Preprocessing steps make a big difference to the outcome of topic models. Especially 
when working in the domain of a forum where thousands of users post everyday, most 
likely without looking words up in the dictionary or worrying about the correctness 
of their grammar, we will find many spelling mistakes, slang and proper names that 
aren't going to be simple to handle. Therefore, a natural approach to preparing the data 
appropriately would be to use a POS tagging algorithm coupled with a tokeniser to 
infer from context what words have which function. Stop words will appear multiple 
times in each sentence without conveying any meaning and therefore are removed 
and so are functional words, verbs, adjectives and adverbs leaving us only with 
nouns, proper nouns and foreign words.
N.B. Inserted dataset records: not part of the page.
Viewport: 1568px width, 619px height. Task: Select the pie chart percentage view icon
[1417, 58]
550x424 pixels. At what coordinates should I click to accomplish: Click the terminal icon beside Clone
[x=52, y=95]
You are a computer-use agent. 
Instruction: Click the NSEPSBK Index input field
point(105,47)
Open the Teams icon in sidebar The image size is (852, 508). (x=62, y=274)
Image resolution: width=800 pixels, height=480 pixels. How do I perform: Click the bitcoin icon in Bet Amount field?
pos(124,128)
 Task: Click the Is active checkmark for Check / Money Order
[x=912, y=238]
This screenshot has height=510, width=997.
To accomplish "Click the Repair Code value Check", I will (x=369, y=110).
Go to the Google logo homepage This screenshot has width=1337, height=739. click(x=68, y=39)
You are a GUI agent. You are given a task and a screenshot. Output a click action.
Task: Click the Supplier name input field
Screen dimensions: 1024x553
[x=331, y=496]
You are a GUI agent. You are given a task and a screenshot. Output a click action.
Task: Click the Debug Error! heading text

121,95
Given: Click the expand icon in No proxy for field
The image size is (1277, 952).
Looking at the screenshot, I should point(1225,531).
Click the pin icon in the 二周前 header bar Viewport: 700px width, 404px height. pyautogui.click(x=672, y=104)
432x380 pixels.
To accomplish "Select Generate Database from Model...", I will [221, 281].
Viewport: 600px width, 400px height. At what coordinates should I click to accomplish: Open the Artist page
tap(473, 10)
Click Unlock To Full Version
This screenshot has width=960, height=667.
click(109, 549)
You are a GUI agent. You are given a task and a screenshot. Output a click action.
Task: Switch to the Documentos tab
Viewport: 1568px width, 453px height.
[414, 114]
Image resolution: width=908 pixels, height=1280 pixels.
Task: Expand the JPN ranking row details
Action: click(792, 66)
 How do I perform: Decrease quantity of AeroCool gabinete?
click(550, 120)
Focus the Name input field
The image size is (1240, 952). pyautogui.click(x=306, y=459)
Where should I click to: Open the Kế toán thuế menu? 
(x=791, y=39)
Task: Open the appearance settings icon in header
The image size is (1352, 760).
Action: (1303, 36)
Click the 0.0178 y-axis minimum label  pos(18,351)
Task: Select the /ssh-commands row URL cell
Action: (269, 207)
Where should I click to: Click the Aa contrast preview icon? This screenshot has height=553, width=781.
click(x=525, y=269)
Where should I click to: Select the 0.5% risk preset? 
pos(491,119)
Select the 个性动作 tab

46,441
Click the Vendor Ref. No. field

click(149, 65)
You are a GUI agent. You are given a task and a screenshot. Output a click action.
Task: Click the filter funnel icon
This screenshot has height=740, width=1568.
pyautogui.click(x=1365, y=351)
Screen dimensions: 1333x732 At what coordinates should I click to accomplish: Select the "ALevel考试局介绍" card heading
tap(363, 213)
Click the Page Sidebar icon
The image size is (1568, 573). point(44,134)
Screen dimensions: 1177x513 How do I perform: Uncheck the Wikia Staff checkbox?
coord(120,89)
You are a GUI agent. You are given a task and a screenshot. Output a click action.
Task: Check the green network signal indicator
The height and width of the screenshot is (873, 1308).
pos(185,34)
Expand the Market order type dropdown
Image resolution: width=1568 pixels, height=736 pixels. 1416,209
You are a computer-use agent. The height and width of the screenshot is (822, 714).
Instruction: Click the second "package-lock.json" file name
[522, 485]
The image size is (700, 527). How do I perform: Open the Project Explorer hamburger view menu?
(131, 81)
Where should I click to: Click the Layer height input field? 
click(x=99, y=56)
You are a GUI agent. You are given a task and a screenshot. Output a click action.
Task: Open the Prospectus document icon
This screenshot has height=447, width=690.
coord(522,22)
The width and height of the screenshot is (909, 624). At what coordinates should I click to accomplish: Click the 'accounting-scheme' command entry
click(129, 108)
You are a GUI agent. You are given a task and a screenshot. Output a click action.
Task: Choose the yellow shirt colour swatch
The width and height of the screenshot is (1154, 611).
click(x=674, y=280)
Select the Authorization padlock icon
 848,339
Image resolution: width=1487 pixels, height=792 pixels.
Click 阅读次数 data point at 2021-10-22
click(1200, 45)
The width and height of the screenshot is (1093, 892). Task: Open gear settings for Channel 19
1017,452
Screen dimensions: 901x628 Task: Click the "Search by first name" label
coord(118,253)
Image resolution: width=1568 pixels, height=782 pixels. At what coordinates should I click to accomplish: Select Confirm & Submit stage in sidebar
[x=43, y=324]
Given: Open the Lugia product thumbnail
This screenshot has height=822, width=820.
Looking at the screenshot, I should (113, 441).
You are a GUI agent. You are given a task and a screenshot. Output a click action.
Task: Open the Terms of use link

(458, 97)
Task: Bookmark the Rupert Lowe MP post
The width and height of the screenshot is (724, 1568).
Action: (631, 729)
In this way we have all the most important 
information from each post without losing out on non-standard vocabularies that 
arise in the community. To combat typos, the words occurring in fewer than 10 
documents were removed and to get rid of generic words, the words appearing in 
more than 1046 of the documents were also removed. In the end, from a dictionary 
of 500,000 words, we obtained one of 10,000 meaningful words. Once we had the 
cleaned text, the preparation for the dynamic topic model (code by Sean M. Gerrish) 
consisted of converting the corpus to a sparse matrix representation whereby each 
line represented a document and was in the following form: 

N unique words word id : word count word id : word count..... 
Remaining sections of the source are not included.